Biden Backs Ceasefire on Call With Netanyahu But Stops Short of Pushing for Immediate End to Violence

President Joe Biden expressed support for a ceasefire between Israel and Gaza during a call with Israeli Prime Minister Benjamin Netanyahu but stopped short of demanding Israel immediately end its strikes in Gaza, The New York Times reports.

Biden “expressed his support for a cease-fire and discussed U.S. engagement with Egypt and other partners toward that end,” the White House said. But Biden did not set a deadline for the ceasefire and did not make the comments publicly.

Netanyahu was undeterred following the call.
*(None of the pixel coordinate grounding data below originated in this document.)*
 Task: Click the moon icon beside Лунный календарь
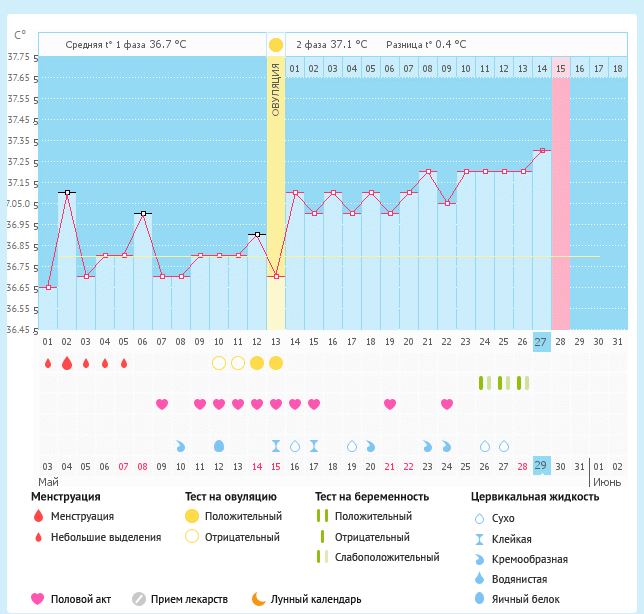pyautogui.click(x=259, y=599)
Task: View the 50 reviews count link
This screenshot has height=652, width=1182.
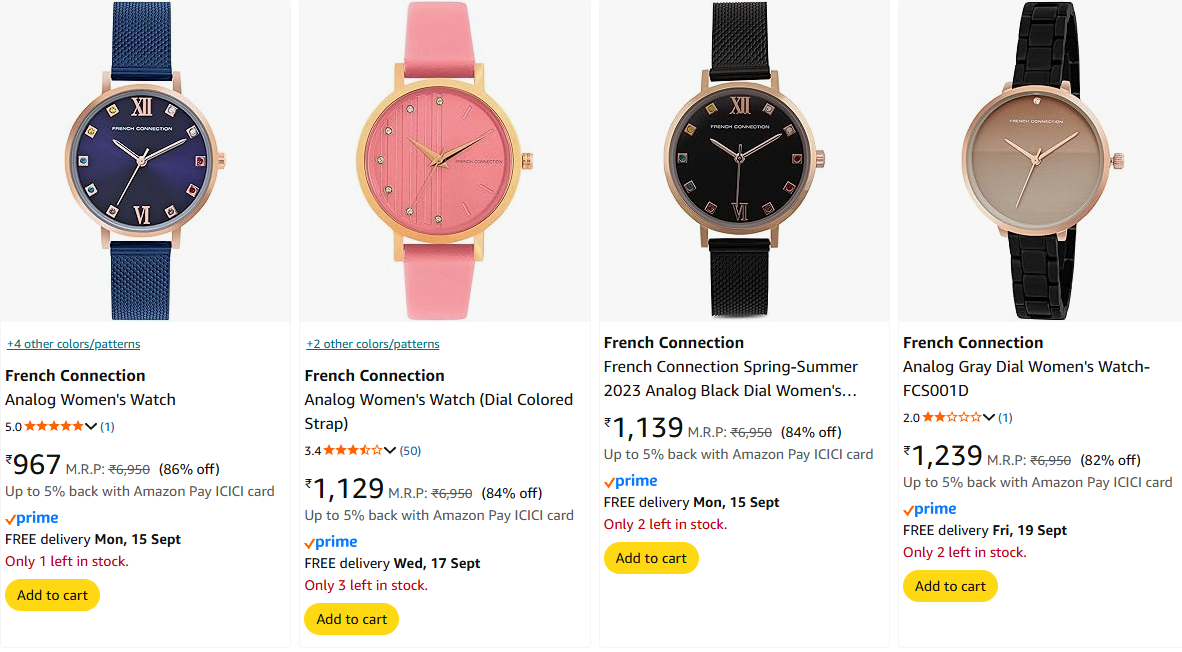Action: point(410,451)
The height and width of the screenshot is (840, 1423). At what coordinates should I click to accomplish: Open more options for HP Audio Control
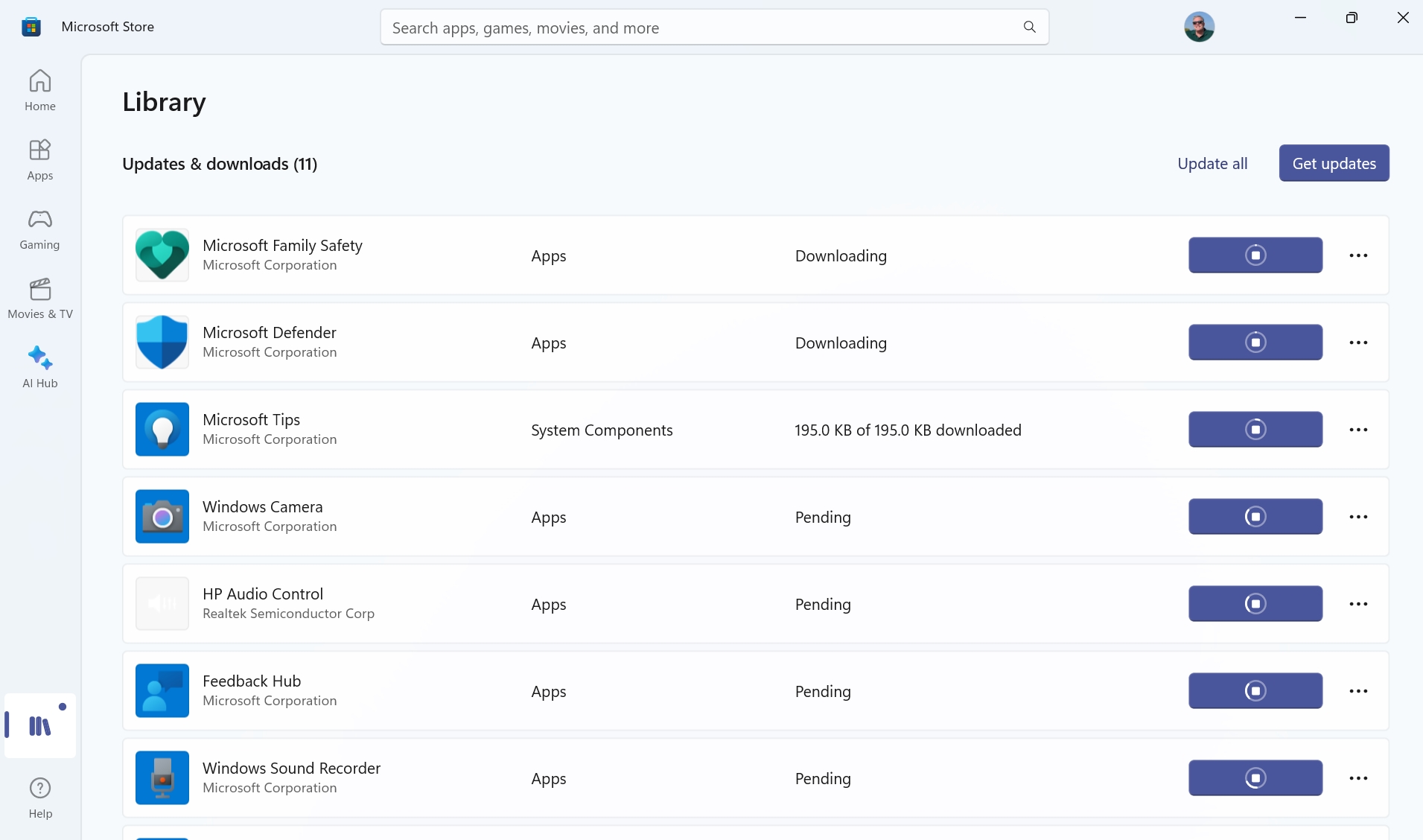coord(1358,604)
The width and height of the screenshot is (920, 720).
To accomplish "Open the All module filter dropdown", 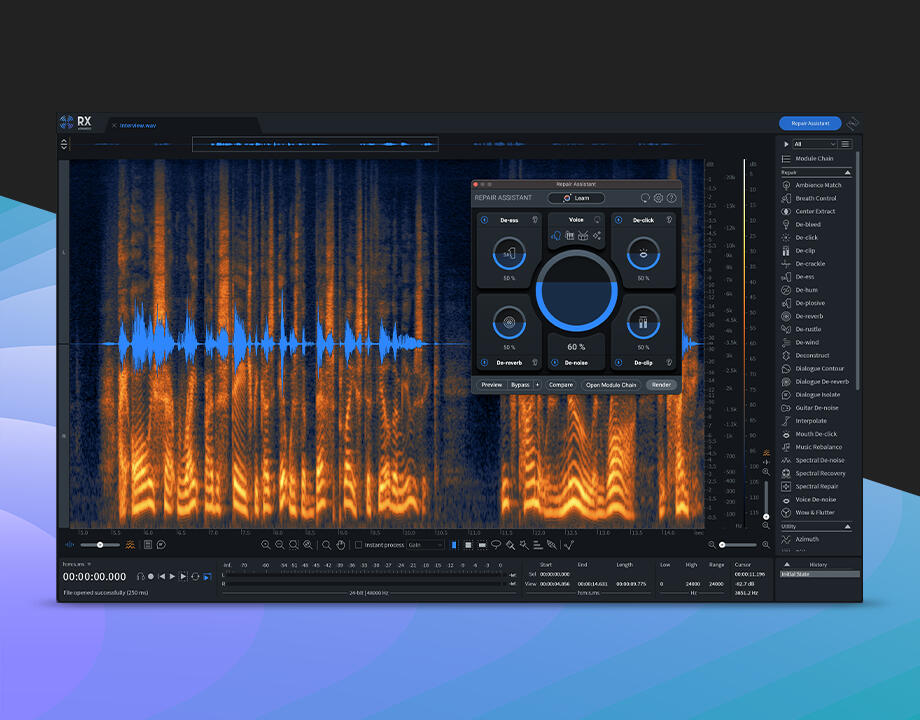I will (x=814, y=144).
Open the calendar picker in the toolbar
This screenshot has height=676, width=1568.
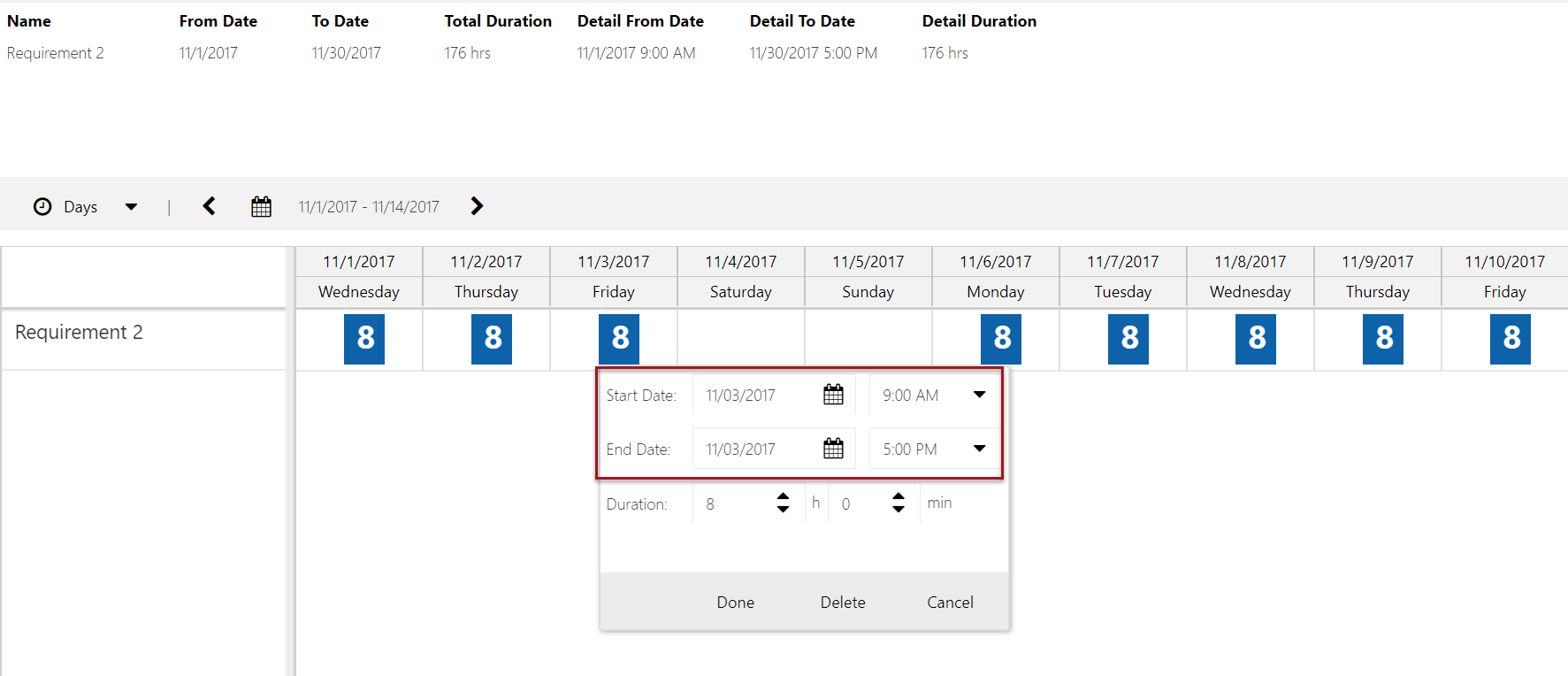[x=261, y=207]
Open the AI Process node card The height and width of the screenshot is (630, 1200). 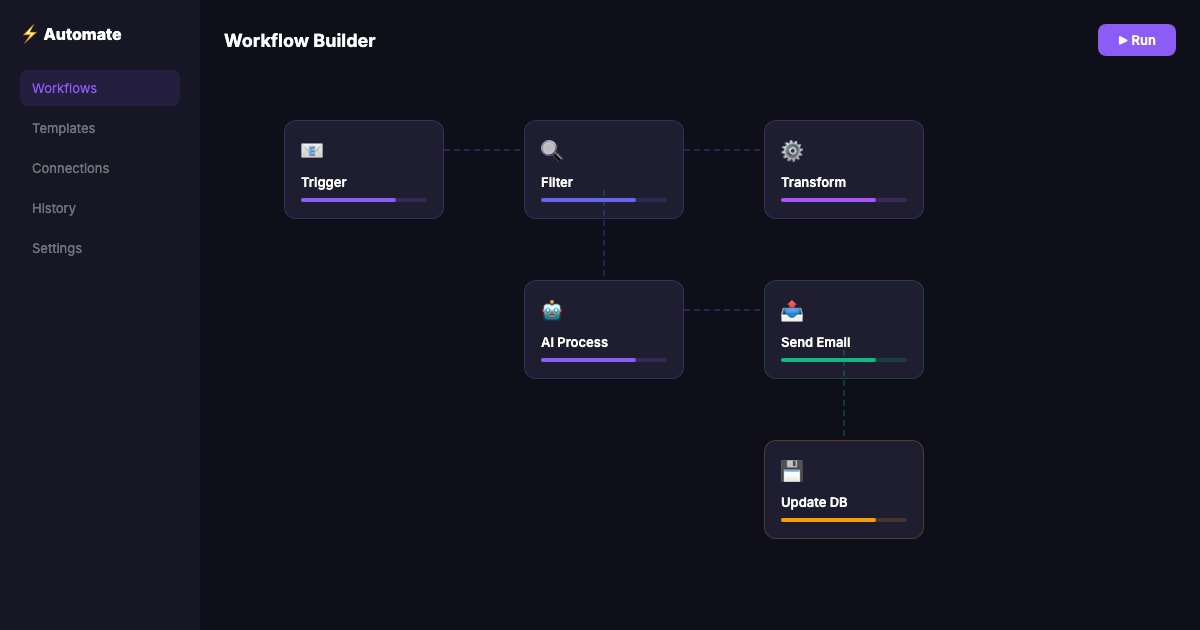point(604,329)
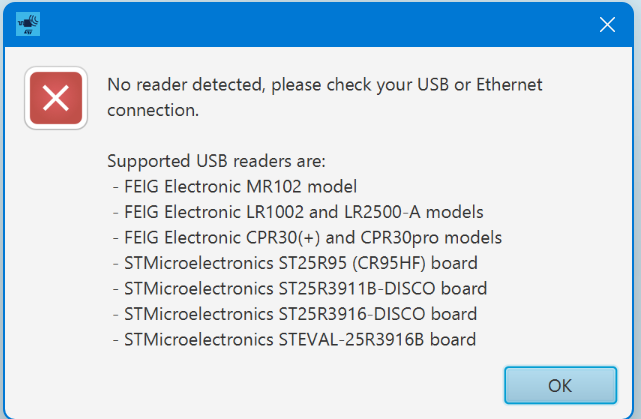Close the error dialog with the X
641x419 pixels.
pyautogui.click(x=607, y=25)
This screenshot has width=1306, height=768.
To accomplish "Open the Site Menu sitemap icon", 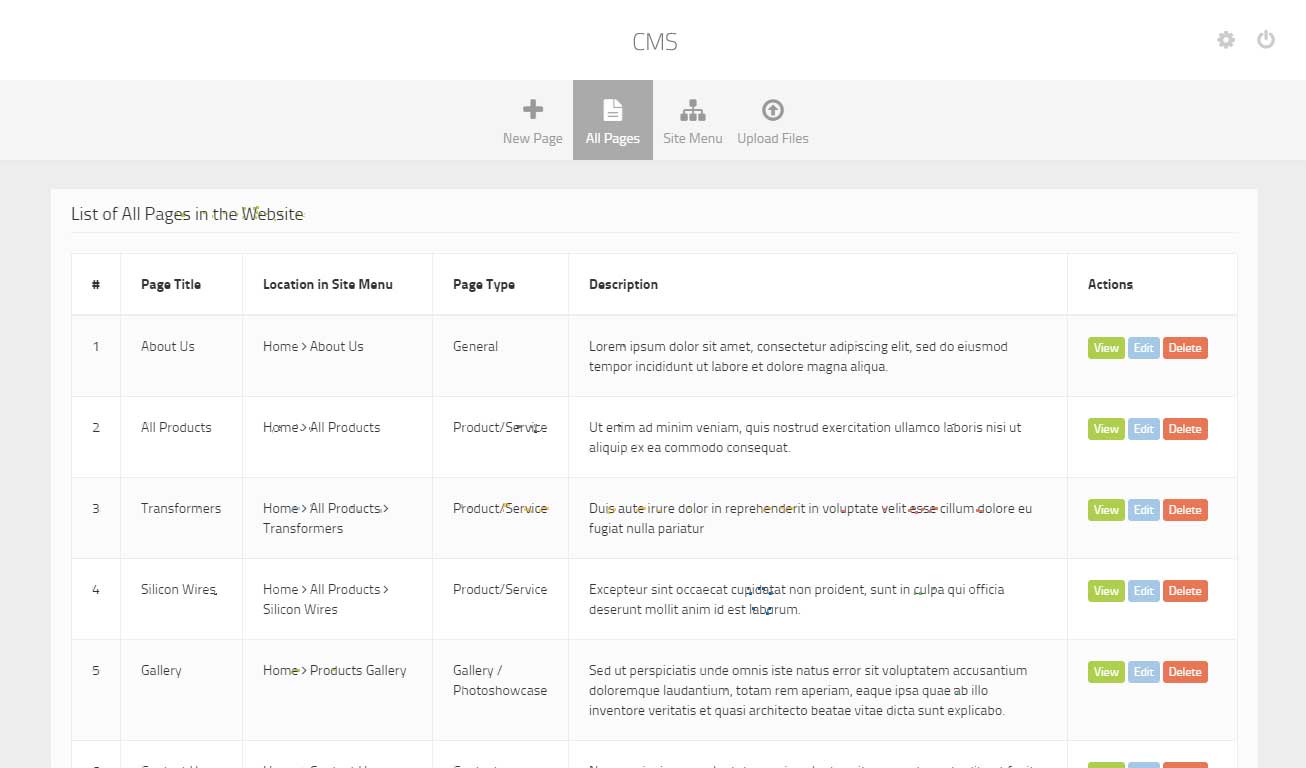I will tap(692, 110).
“The directive is to continue striking at the terrorist targets,” he said Monday. “We will continue to take whatever action necessary in order to restore quiet and security for all the residents of Israel.”

Death toll mounts:

Hamas has fired about 3,350 rockets toward Israel, the vast majority of which have been intercepted by the country’s “Iron Dome” defense system. At least nine civilians have been killed in Israel, including two children.

At least 212 Palestinians have been killed in Gaza, including 61 children. Officials say more than 600 homes and businesses have been destroyed and more than 6,400 have been damaged.

The United Nations said Monday that at least 800,000 Gaza residents are without access to safe drinking water.

Palestinians in Israel called a general strike on Tuesday and protested the ongoing bombardment.

Senators call for immediate ceasefire:

A group of nearly 30 Democratic senators led by Georgia Sen. Jon Ossoff called for an immediate ceasefire in a joint statement on Monday.

"To prevent any further loss of civilian life and to prevent further escalation of conflict in Israel and the Palestinian territories, we urge an immediate ceasefire," the statement said.

Connecticut Sen. Chris Murphy, the chairman if the Foreign Relations Subcommittee on Near East, South Asia, Central Asia and Counterterrorism, and ranking member Sen. Todd Young also issued a bipartisan call for calm.

"Israel has the right to defend itself from Hamas' rocket attacks, in a manner proportionate with the threat its citizens are facing," they said. "As a result of Hamas' rocket attacks and Israel's response, both sides must recognize that too many lives have been lost and must not escalate the conflict further. We are encouraged by reports that the parties are exploring a ceasefire. We hope that this ceasefire can be reached quickly and that additional steps can be taken to preserve a two-state future."